PODANE INFORMACJE
/---

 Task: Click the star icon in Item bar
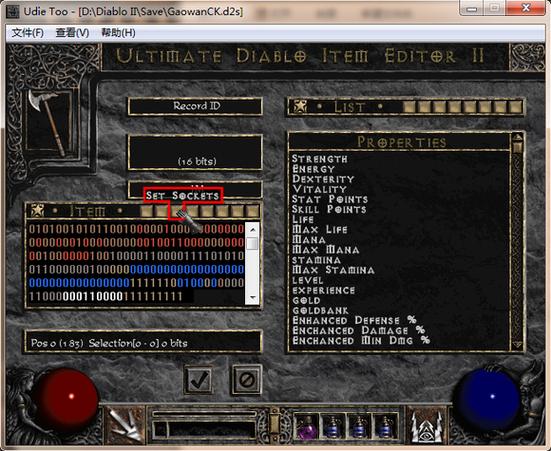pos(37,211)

\---
/---

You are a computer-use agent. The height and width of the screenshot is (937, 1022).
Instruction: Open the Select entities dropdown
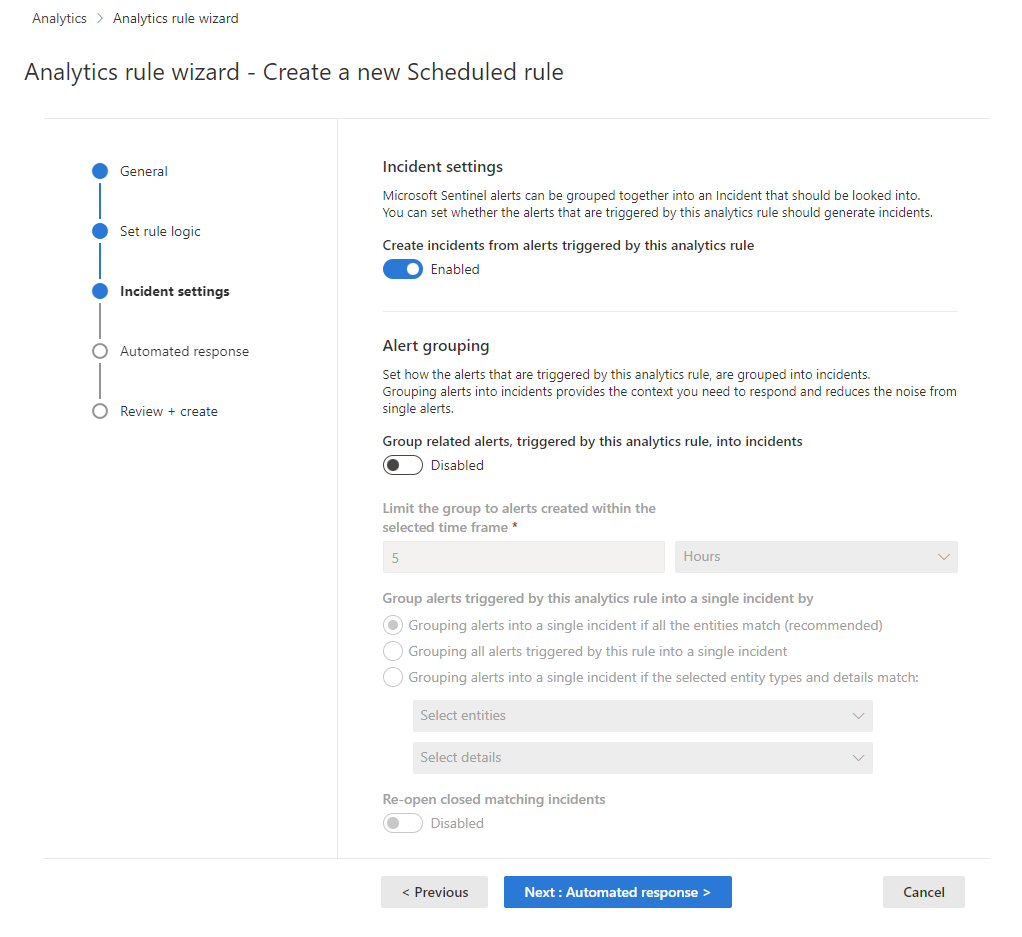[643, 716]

\---

DO ZROBIENIA
Policz wiersze powyższych wpisów, które zawierają słowo „dropdown”. Podaj wyłącznie liczbę.

ODPOWIEDŹ PISEMNA
1